--- Source material ---

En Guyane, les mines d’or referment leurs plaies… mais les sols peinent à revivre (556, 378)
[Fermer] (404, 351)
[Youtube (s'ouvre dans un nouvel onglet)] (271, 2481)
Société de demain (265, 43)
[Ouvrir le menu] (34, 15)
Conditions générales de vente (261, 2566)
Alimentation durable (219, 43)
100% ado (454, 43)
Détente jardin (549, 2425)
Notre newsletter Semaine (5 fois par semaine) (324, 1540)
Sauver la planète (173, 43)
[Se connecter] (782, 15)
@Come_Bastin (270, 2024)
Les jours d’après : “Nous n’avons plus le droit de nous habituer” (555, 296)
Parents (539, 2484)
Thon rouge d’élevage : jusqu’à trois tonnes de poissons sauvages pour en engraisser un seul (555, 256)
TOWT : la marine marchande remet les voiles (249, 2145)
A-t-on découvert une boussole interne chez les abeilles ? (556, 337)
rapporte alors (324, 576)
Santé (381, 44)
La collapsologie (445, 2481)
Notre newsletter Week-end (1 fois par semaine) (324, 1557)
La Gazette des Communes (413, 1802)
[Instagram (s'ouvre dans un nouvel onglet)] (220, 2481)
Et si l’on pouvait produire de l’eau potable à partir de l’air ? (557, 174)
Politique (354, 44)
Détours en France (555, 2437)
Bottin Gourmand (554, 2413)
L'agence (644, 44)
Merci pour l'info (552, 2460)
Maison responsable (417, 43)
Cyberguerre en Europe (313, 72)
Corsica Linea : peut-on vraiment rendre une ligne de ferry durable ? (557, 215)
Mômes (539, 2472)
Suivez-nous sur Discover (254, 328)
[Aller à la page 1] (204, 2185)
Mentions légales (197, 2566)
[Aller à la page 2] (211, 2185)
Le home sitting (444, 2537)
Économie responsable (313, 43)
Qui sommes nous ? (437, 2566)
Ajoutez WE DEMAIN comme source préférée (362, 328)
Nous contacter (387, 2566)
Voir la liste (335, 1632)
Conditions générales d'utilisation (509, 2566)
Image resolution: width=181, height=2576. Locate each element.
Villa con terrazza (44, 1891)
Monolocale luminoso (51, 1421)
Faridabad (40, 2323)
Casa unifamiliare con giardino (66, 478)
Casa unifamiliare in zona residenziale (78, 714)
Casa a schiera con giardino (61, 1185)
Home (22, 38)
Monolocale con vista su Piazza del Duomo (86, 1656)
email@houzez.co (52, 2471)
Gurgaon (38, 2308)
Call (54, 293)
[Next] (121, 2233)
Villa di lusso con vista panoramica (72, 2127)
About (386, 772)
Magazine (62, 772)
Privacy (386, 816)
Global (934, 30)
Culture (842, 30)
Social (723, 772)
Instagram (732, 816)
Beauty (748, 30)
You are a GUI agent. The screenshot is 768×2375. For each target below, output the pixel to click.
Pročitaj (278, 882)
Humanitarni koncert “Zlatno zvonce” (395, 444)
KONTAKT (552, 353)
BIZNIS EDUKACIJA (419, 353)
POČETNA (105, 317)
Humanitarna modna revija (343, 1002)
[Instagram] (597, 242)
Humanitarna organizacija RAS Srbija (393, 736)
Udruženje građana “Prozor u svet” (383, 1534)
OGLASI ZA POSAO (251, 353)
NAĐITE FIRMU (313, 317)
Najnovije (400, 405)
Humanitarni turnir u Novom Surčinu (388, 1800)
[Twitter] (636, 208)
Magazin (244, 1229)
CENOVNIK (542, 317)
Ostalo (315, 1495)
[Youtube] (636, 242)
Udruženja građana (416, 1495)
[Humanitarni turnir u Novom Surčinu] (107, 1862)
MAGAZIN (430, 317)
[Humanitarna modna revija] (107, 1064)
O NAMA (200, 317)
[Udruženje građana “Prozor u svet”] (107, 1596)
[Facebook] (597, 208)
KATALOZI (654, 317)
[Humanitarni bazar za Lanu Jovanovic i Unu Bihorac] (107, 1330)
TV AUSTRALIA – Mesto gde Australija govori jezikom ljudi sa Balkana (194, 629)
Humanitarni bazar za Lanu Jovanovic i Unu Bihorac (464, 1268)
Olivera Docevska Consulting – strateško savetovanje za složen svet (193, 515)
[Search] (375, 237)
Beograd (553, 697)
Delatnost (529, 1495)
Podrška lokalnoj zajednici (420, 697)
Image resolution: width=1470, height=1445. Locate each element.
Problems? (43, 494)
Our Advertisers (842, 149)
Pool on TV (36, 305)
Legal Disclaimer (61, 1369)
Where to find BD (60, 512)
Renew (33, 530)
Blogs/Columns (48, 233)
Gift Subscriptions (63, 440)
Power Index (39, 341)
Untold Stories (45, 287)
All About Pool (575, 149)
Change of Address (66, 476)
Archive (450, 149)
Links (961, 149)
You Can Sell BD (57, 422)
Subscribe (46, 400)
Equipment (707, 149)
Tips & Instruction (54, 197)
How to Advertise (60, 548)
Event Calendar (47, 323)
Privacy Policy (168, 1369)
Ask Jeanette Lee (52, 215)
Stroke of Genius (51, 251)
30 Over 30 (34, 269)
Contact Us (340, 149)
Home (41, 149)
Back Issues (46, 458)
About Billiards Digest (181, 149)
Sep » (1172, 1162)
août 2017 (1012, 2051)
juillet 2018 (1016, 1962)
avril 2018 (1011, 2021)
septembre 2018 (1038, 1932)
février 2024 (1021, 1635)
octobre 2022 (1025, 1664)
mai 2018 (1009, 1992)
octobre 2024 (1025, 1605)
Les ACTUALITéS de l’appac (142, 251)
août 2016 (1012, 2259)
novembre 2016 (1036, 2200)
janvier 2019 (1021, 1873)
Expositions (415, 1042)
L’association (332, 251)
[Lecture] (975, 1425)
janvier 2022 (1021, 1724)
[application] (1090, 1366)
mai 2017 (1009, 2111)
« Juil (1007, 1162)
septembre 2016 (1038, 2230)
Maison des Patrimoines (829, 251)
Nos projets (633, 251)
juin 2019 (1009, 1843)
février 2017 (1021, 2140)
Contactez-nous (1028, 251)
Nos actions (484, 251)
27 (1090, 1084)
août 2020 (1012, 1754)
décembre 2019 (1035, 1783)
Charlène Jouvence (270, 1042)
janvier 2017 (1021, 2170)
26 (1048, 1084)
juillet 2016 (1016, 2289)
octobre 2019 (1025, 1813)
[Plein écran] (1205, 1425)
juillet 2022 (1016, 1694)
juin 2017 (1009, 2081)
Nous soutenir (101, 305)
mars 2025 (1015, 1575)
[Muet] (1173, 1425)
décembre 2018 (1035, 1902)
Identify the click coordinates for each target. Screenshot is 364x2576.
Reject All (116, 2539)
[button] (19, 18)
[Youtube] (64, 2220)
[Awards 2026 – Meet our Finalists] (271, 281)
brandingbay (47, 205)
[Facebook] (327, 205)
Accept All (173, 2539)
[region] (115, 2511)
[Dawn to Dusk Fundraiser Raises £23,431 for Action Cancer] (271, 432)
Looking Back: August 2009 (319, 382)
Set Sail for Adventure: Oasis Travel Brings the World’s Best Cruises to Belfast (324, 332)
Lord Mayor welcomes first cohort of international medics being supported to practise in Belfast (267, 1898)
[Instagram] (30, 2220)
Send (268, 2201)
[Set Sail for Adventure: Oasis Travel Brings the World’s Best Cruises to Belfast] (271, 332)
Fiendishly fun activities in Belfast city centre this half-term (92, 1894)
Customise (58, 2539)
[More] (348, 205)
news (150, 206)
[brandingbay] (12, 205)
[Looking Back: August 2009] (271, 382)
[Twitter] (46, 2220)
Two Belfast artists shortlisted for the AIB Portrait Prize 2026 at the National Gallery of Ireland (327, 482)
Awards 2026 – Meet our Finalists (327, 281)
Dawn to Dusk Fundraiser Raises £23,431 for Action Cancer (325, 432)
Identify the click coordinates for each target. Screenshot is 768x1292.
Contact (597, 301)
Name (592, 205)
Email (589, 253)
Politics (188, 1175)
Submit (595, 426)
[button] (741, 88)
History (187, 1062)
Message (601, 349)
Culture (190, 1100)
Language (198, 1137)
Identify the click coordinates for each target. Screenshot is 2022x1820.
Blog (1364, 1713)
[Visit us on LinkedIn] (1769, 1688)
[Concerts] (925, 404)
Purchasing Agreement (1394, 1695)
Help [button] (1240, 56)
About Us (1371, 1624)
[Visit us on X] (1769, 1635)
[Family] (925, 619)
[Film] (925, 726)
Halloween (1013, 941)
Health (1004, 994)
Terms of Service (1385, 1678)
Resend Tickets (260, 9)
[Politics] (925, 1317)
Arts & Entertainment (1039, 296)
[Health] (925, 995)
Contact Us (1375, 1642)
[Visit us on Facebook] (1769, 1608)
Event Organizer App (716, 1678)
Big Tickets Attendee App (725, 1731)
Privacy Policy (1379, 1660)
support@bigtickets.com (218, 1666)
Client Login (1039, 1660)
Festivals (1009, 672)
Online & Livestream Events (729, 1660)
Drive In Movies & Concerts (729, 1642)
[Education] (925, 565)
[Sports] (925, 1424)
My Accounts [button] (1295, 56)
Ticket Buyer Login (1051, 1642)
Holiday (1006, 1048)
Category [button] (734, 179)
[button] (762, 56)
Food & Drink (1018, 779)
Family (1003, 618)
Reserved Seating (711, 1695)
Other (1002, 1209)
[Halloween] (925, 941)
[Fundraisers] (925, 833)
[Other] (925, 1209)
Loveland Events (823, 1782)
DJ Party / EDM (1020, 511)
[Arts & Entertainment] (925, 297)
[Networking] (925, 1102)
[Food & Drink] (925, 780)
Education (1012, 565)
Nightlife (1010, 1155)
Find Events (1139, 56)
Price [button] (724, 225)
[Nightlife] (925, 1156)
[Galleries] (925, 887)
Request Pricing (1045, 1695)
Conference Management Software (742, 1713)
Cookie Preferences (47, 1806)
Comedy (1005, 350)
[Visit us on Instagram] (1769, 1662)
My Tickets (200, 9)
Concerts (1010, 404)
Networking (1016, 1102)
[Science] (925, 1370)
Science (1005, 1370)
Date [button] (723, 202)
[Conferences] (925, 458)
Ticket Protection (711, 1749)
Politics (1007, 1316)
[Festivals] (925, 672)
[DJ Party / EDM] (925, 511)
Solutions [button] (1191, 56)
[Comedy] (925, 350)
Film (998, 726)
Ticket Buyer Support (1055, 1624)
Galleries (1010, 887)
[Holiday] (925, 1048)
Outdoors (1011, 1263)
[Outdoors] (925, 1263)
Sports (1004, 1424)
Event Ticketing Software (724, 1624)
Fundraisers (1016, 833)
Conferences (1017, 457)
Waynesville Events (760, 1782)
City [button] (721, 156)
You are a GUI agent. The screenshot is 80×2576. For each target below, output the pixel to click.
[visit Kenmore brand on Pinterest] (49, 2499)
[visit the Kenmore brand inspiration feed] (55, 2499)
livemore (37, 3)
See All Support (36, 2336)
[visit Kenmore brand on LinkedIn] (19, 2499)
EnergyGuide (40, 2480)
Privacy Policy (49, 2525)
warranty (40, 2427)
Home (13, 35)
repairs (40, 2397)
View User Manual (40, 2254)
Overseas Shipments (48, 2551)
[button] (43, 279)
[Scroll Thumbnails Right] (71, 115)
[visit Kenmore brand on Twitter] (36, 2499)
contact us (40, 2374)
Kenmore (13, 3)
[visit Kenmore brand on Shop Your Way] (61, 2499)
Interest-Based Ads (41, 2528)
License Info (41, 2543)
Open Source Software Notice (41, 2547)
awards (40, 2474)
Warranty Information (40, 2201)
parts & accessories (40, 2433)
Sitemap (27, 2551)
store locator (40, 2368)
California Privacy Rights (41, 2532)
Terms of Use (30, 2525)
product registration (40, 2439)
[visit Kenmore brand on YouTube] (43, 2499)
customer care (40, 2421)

---

Problem to solve> Where in the entries above does the word "durable" appear? Copy each line that has it.

Exercise answer>
Alimentation durable (219, 43)
Corsica Linea : peut-on vraiment rendre une ligne de ferry durable ? (557, 215)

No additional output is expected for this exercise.